16 avril 1917. 6h du matin. Sous le commandement du général Mangin, les tirailleurs sénégalais s’élancent à l’assaut des pentes du Chemin des Dames. C’est le début de l’offensive Nivelle qui doit être rapide et décisive. Mangin tient enfin l’occasion de faire la preuve de sa théorie sur la "Force noire" et son "incomparable puissance de choc" détaillée dans un ouvrage paru en 1910.
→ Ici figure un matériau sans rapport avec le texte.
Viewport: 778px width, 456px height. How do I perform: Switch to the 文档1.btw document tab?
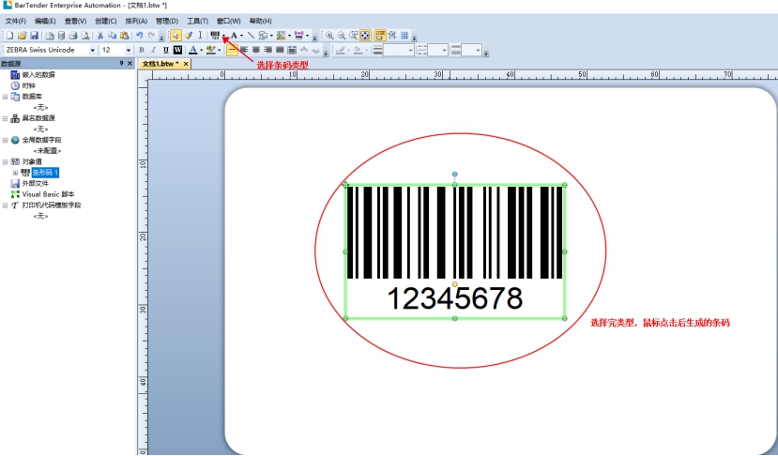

Des milliers de combattants des territoires d’Afrique occidentale, préparés à la hâte sous le soleil du Sud de la France, se retrouvent à mener bataille dans le froid, sous la pluie, la neige, transpercés par un vent glacial. Ils avancent péniblement sur un terrain escarpé et boueux, essuyant les tirs nourris des mitrailleuses allemandes à peine affaiblies par l’artillerie française. C’est une boucherie. Un massacre. Sur les 15 000 tirailleurs sénégalais engagés ce 16 avril, 6 000 meurent lors de l’assaut suicidaire. Le général Nivelle (conseillé par les généraux Mangin, Mazel et Micheler) avait choisi d’envoyer en première ligne ces hommes venus d’Afrique, peu formés aux manœuvres militaires et comprenant à peine un français qu’ils ne balbutiaient pas mieux, au motif qu’il ne fallait pas "ménager le sang noir pour conserver un peu de blanc".
Durant les quatre années que dura le conflit, 164 000 tirailleurs participèrent aux combats. Ils venaient du Sénégal, de Côte d’Ivoire, du Bénin, de Guinée, du Mali, du Burkina Faso, du Niger, de Mauritanie. Ils ont souffert, donné leur sang mais les promesses faites pour les motiver n’ont jamais été tenues. Le général Mangin rendra tout de même hommage à ces hommes en 1924 : "L’Afrique occidentale nous a fourni 164 000 hommes qui ont montré la vaillance de leur race et leur amour du drapeau français. Jamais nous ne devons oublier le sang qu’ils ont généreusement versé avec le nôtre."